**YOUR ASSIGNMENT:**
For every line below, restate it exactly and drop the images.

**INFORMATION GIVEN:**
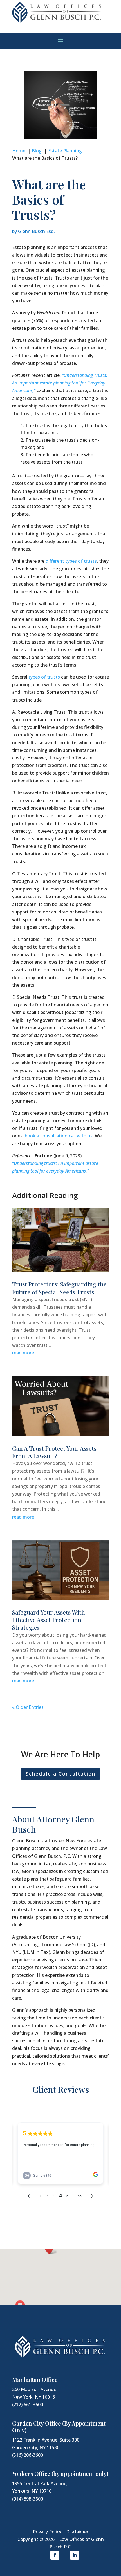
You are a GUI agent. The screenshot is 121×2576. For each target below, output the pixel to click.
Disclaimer (77, 2532)
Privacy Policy (47, 2532)
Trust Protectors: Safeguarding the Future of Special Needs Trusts (59, 1287)
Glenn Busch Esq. (36, 231)
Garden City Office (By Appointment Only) (59, 2426)
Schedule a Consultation (60, 1773)
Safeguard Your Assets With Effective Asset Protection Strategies (48, 1619)
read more (23, 1353)
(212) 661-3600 (27, 2404)
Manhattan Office (34, 2379)
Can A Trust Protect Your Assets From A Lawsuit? (54, 1452)
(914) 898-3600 (27, 2499)
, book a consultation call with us (58, 1136)
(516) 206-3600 (27, 2455)
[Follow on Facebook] (54, 2555)
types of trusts (44, 677)
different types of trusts (71, 561)
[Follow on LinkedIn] (74, 2555)
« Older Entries (28, 1707)
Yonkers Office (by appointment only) (60, 2473)
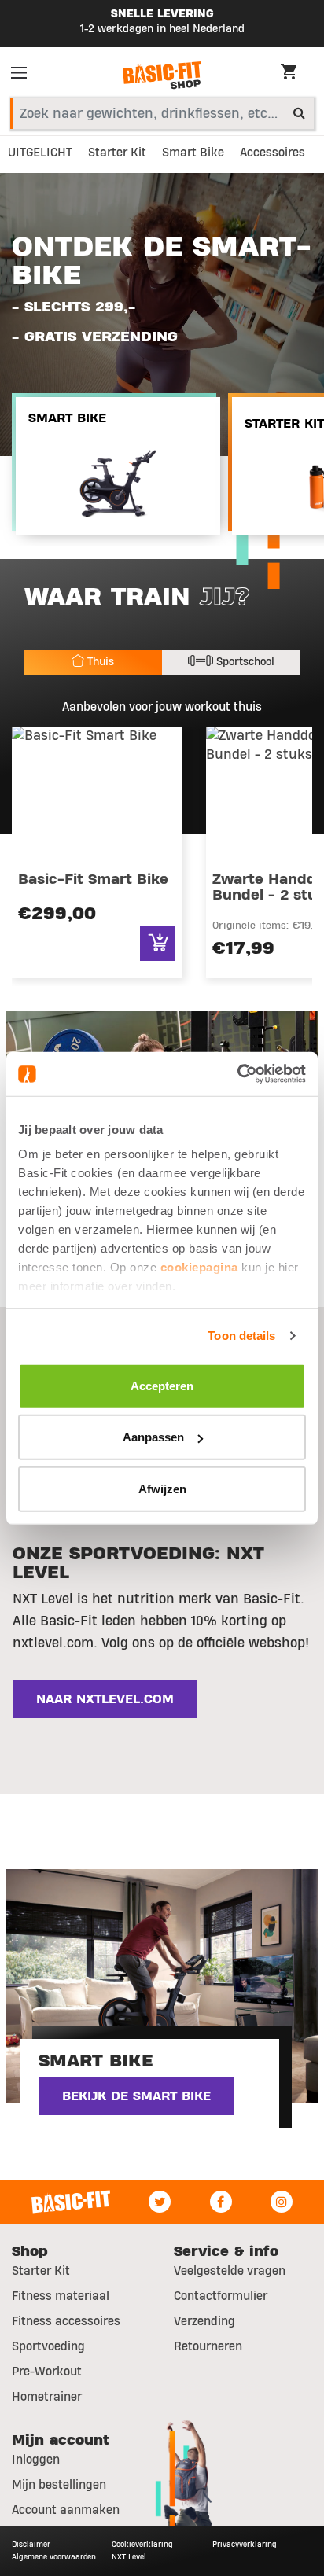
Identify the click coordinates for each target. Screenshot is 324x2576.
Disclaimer (31, 2544)
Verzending (204, 2321)
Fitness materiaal (60, 2296)
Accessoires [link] (272, 152)
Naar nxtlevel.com (105, 1699)
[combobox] (162, 113)
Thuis (100, 662)
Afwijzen (162, 1488)
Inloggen (36, 2459)
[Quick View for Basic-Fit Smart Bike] (157, 943)
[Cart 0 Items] (296, 74)
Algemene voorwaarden (54, 2556)
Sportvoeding (48, 2346)
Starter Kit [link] (117, 152)
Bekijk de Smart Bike (136, 2096)
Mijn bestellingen (59, 2484)
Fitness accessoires (66, 2321)
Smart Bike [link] (193, 152)
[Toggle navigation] (23, 75)
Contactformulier (220, 2296)
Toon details (241, 1335)
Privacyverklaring (244, 2544)
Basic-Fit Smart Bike (93, 879)
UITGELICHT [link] (40, 152)
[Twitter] (160, 2202)
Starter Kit (41, 2271)
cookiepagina (199, 1267)
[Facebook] (221, 2202)
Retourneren (208, 2346)
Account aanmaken (66, 2510)
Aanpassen (153, 1437)
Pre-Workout (47, 2371)
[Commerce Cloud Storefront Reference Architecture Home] (162, 75)
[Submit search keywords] (299, 112)
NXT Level (129, 2556)
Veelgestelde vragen (229, 2271)
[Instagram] (282, 2202)
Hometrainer (47, 2396)
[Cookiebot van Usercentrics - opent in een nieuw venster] (237, 1074)
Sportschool (245, 662)
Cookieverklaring (142, 2544)
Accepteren (162, 1385)
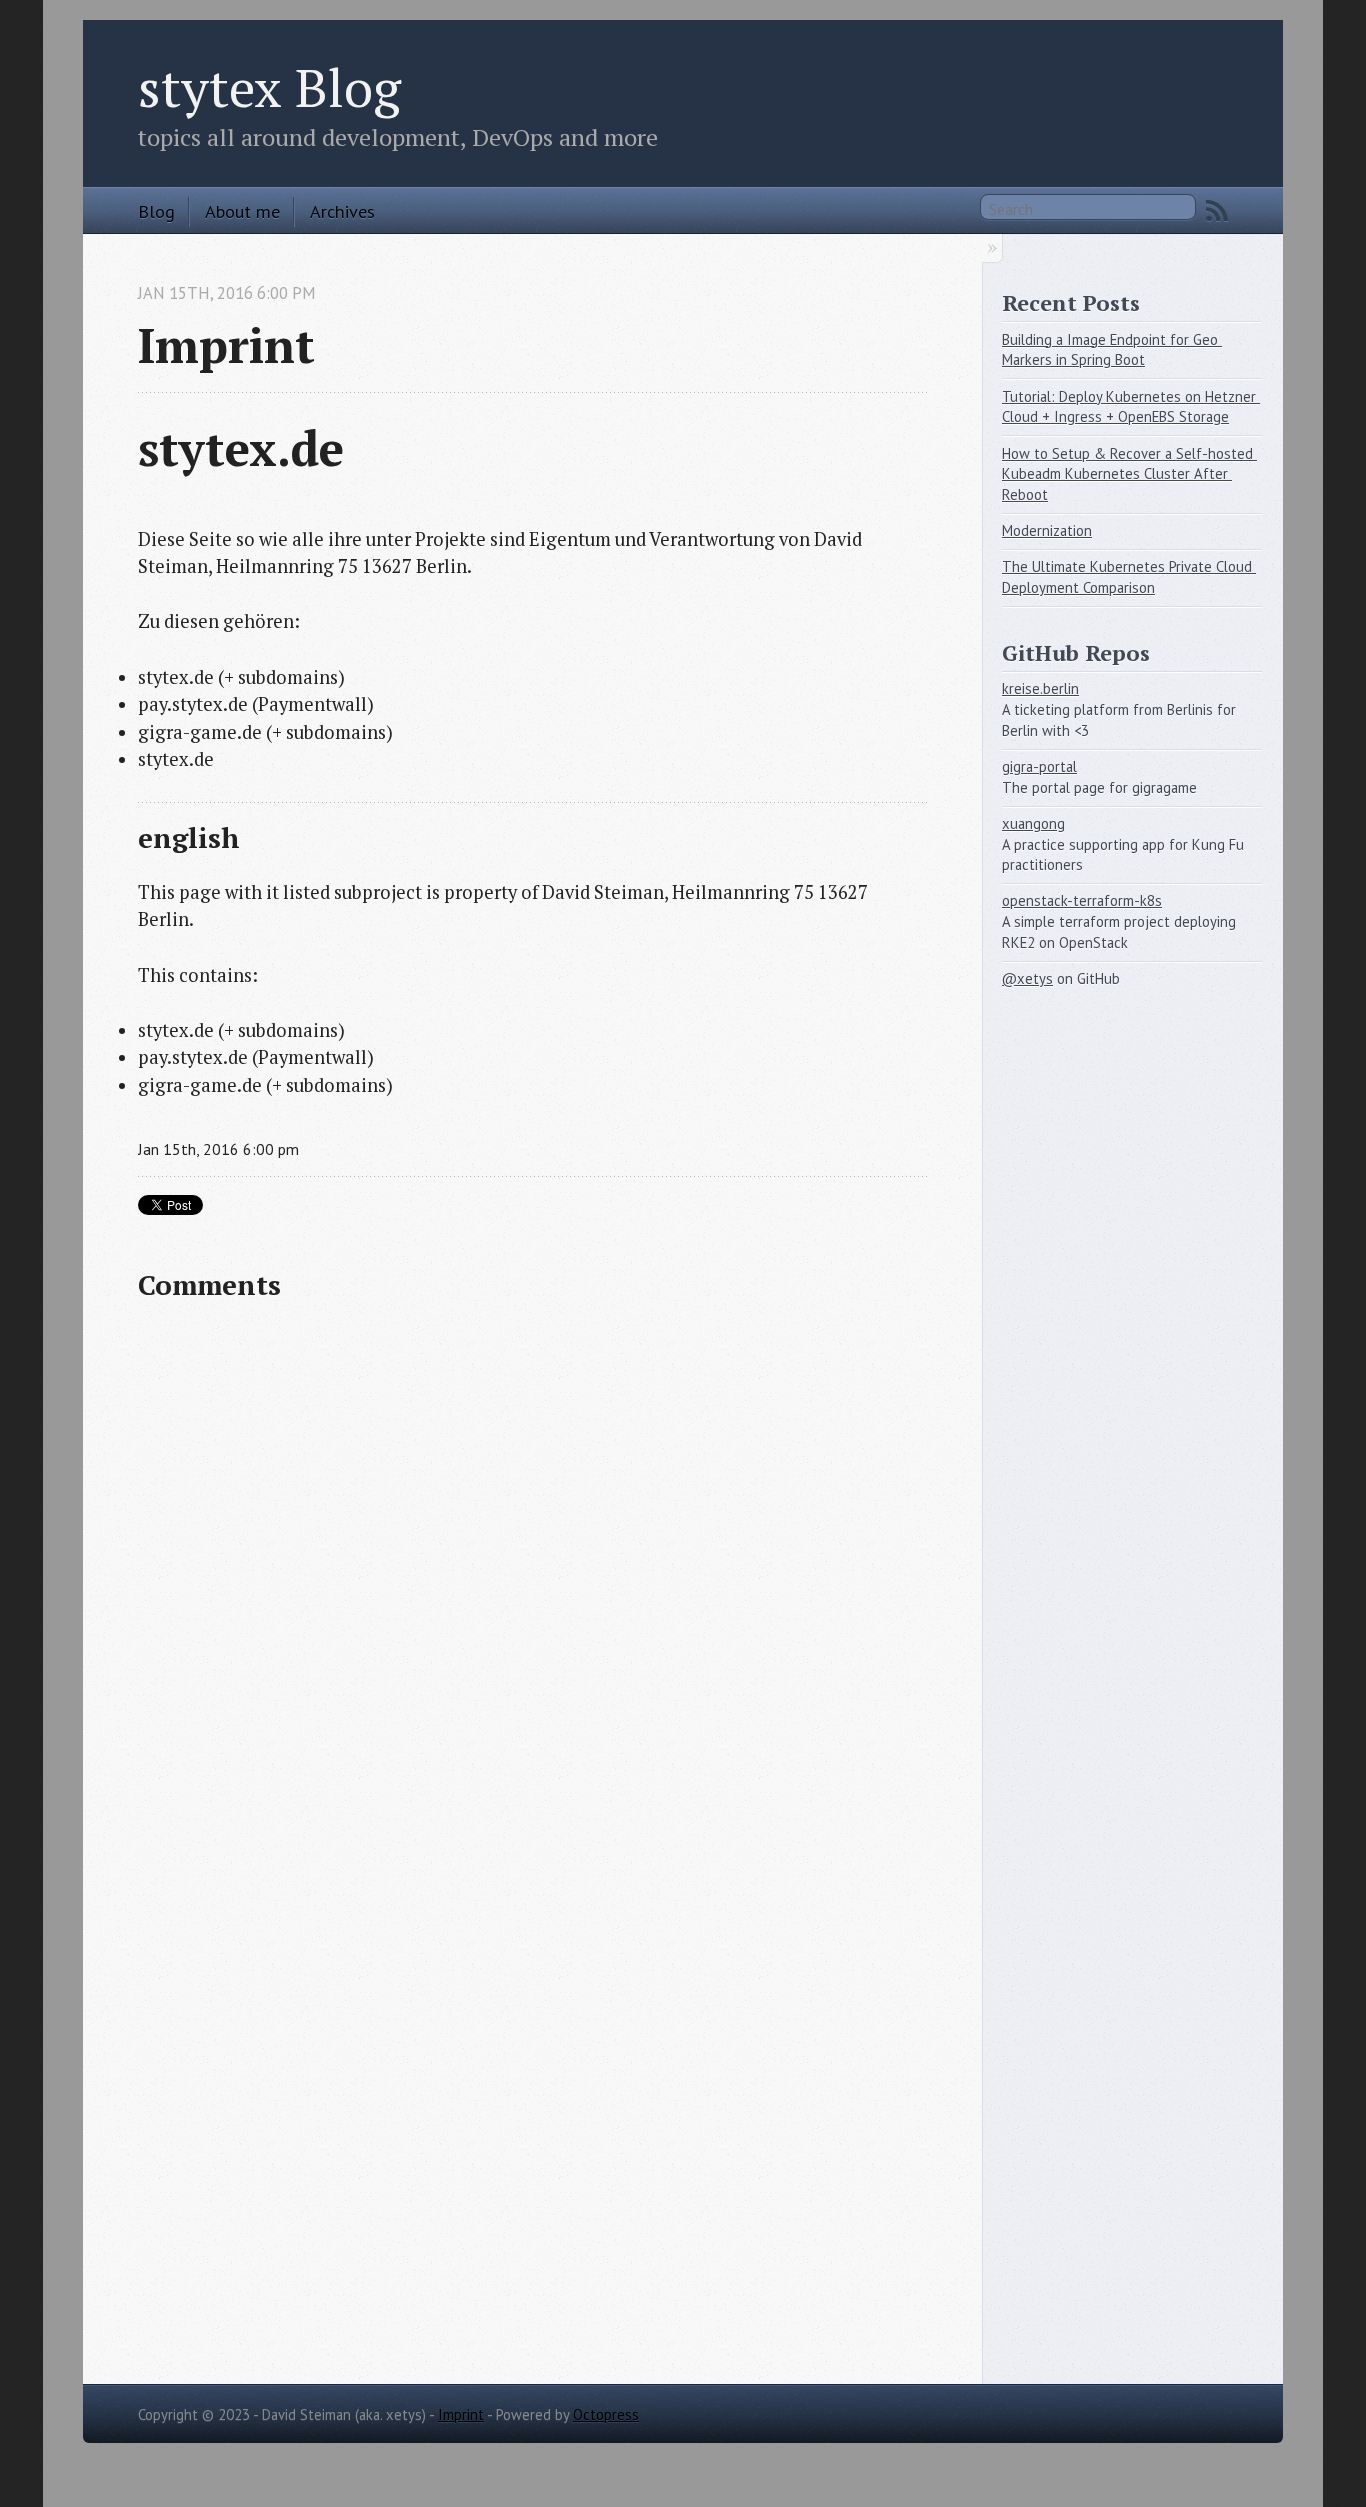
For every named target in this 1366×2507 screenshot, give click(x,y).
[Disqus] (532, 1579)
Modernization (1047, 530)
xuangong (1033, 823)
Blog (156, 211)
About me (242, 211)
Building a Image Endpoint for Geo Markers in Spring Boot (1112, 350)
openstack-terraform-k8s (1082, 900)
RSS (1217, 211)
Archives (342, 211)
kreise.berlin (1040, 688)
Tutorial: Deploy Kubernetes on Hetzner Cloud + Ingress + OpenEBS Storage (1131, 407)
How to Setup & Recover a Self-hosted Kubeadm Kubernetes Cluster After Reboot (1129, 474)
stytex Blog (269, 87)
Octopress (606, 2414)
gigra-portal (1039, 766)
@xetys (1027, 978)
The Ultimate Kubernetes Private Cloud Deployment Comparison (1129, 577)
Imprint (461, 2414)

**YOUR SOLUTION:**
You are a GUI agent. The screenshot is 121×2576. For each target below, output the pixel to click.
Disclaimer (77, 2532)
Privacy Policy (47, 2532)
Trust Protectors: Safeguarding the Future of Special Needs Trusts (59, 1287)
Glenn Busch Esq. (36, 231)
Garden City Office (By Appointment Only) (59, 2426)
Schedule a Consultation (60, 1773)
Safeguard Your Assets With Effective Asset Protection Strategies (48, 1619)
read more (23, 1353)
(212) 661-3600 (27, 2404)
Manhattan Office (34, 2379)
Can A Trust Protect Your Assets From A Lawsuit? (54, 1452)
(914) 898-3600 (27, 2499)
, book a consultation call with us (58, 1136)
(516) 206-3600 (27, 2455)
[Follow on Facebook] (54, 2555)
types of trusts (44, 677)
different types of trusts (71, 561)
[Follow on LinkedIn] (74, 2555)
« Older Entries (28, 1707)
Yonkers Office (by appointment only) (60, 2473)
Identify the click coordinates for each target. Screenshot is 324x2576.
Disclaimer (31, 2544)
Verzending (204, 2321)
Fitness materiaal (60, 2296)
Accessoires [link] (272, 152)
Naar nxtlevel.com (105, 1699)
[combobox] (162, 113)
Thuis (100, 662)
Afwijzen (162, 1488)
Inloggen (36, 2459)
[Quick View for Basic-Fit Smart Bike] (157, 943)
[Cart 0 Items] (296, 74)
Algemene voorwaarden (54, 2556)
Sportvoeding (48, 2346)
Starter Kit [link] (117, 152)
Bekijk de Smart Bike (136, 2096)
Mijn bestellingen (59, 2484)
Fitness accessoires (66, 2321)
Smart Bike [link] (193, 152)
[Toggle navigation] (23, 75)
Contactformulier (220, 2296)
Toon details (241, 1335)
Privacyverklaring (244, 2544)
Basic-Fit Smart Bike (93, 879)
UITGELICHT [link] (40, 152)
[Twitter] (160, 2202)
Starter Kit (41, 2271)
cookiepagina (199, 1267)
[Facebook] (221, 2202)
Retourneren (208, 2346)
Account aanmaken (66, 2510)
Aanpassen (153, 1437)
Pre-Workout (47, 2371)
[Commerce Cloud Storefront Reference Architecture Home] (162, 75)
[Submit search keywords] (299, 112)
NXT Level (129, 2556)
Veelgestelde vragen (229, 2271)
[Instagram] (282, 2202)
Hometrainer (47, 2396)
[Cookiebot van Usercentrics - opent in een nieuw venster] (237, 1074)
Sportschool (245, 662)
Cookieverklaring (142, 2544)
Accepteren (162, 1385)
For every named target in this 1366×2507 screenshot, give click(x,y).
[Disqus] (532, 1579)
Modernization (1047, 530)
xuangong (1033, 823)
Blog (156, 211)
About me (242, 211)
Building a Image Endpoint for Geo Markers in Spring Boot (1112, 350)
openstack-terraform-k8s (1082, 900)
RSS (1217, 211)
Archives (342, 211)
kreise.berlin (1040, 688)
Tutorial: Deploy Kubernetes on Hetzner Cloud + Ingress + OpenEBS Storage (1131, 407)
How to Setup & Recover a Self-hosted Kubeadm Kubernetes Cluster After Reboot (1129, 474)
stytex Blog (269, 87)
Octopress (606, 2414)
gigra-portal (1039, 766)
@xetys (1027, 978)
The Ultimate Kubernetes Private Cloud Deployment Comparison (1129, 577)
Imprint (461, 2414)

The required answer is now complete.